* JOB: Render the items from the start through the line containing "pos(17,249)" as a Markdown table with the columns Row and Text, omitting blank lines and pictures.

=== STORED DATA ===

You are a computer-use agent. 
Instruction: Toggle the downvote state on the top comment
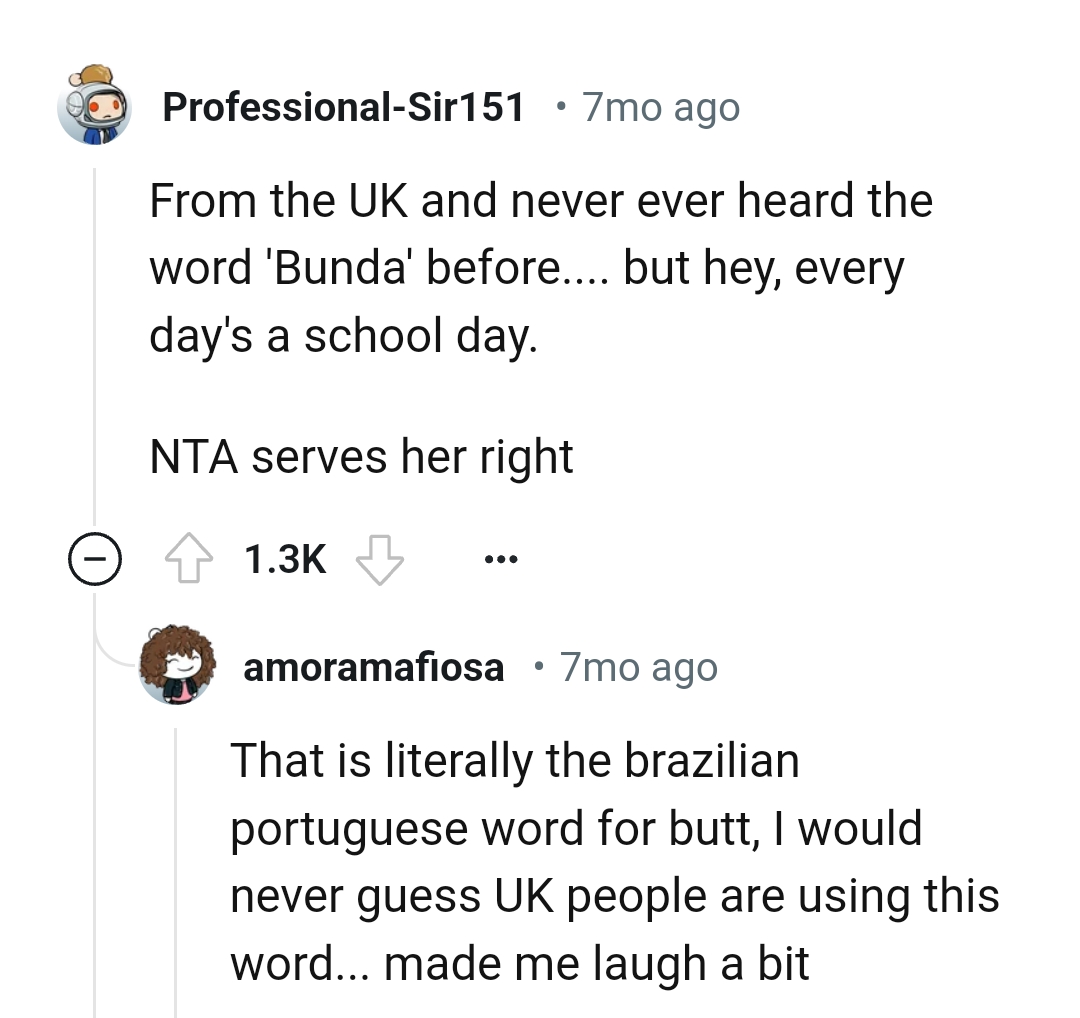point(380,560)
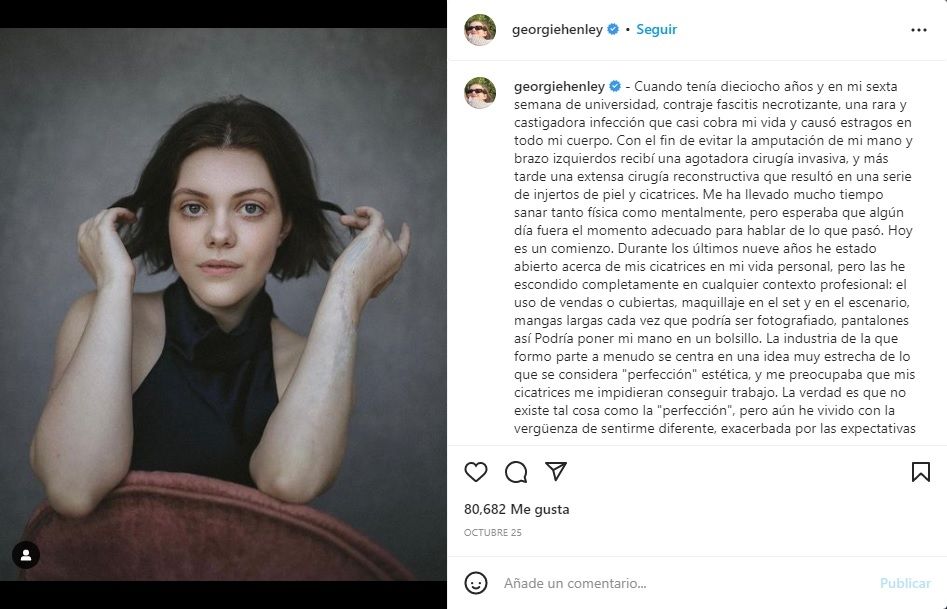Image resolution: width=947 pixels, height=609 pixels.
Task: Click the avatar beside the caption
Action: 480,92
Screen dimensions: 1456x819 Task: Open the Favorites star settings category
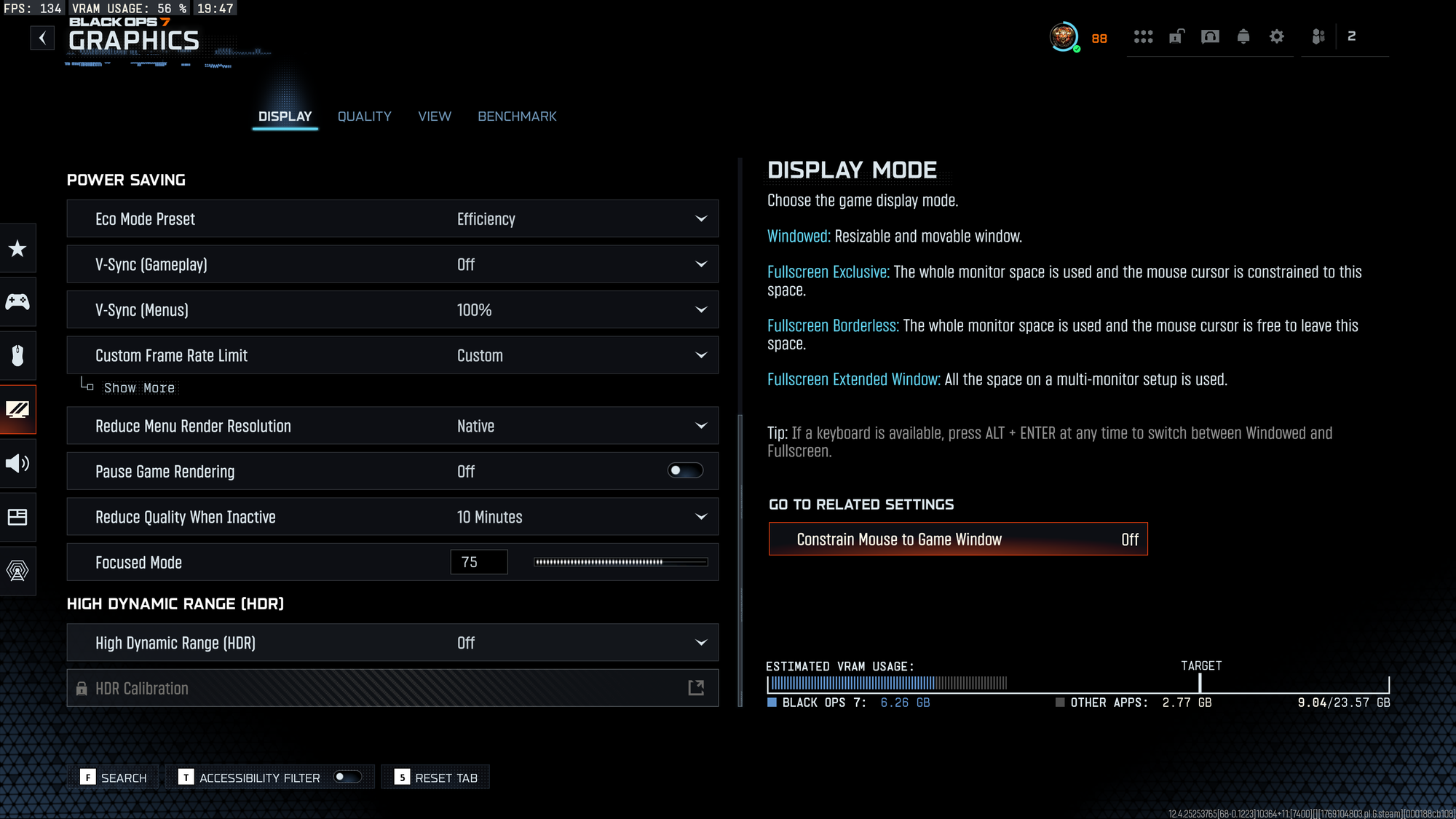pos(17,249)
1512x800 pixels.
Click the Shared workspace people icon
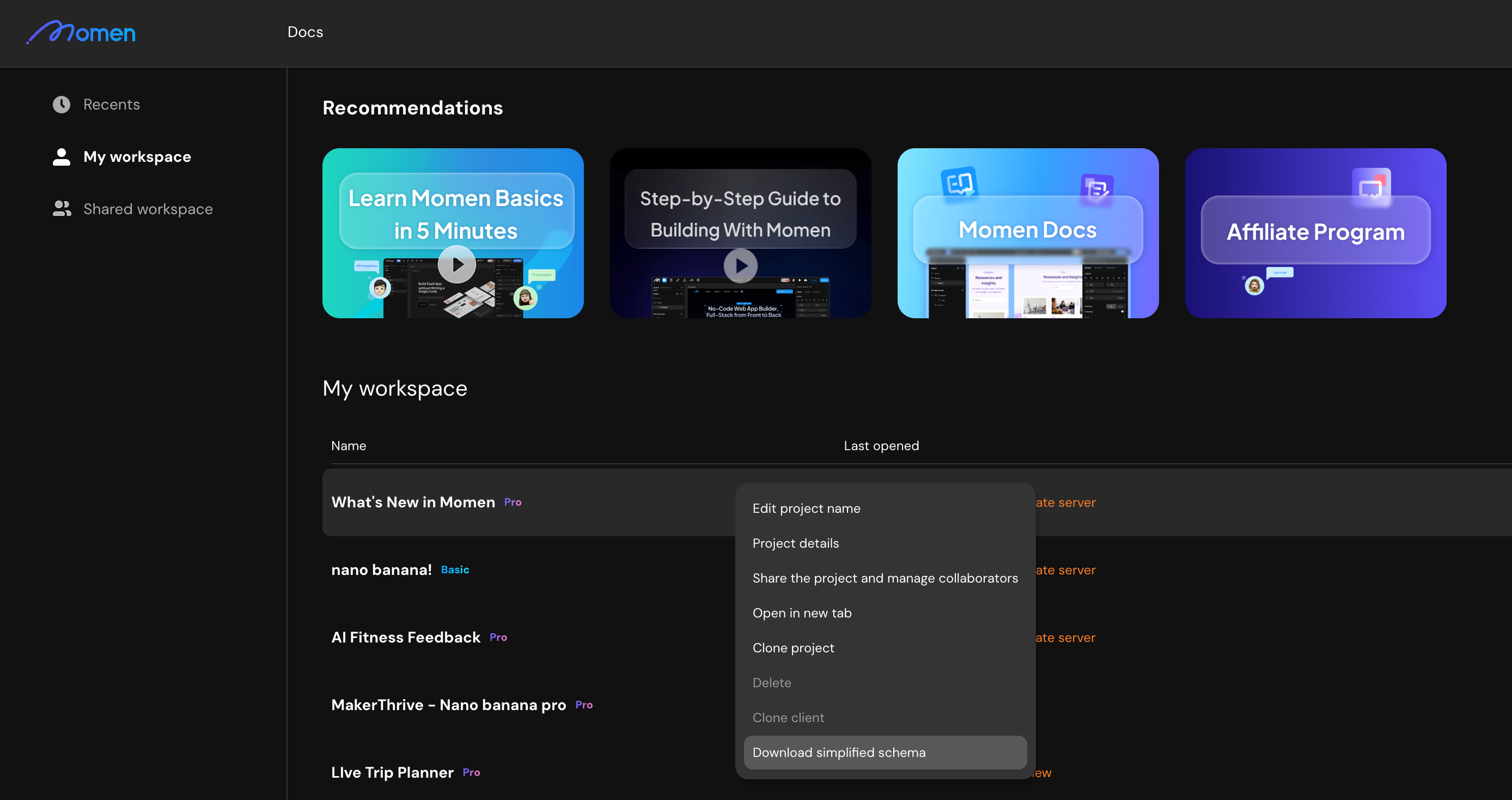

===

* PROBLEM SOLUTION:
| Row | Text |
|---|---|
| 1 | You are a computer-use agent.  |
| 2 | Instruction: Toggle the downvote state on the top comment |
| 3 | point(380,560) |
| 4 | Image resolution: width=947 pixels, height=609 pixels. |
| 5 | Task: Click the avatar beside the caption |
| 6 | Action: 480,92 |
| 7 | Screen dimensions: 1456x819 Task: Open the Favorites star settings category |
| 8 | pos(17,249) |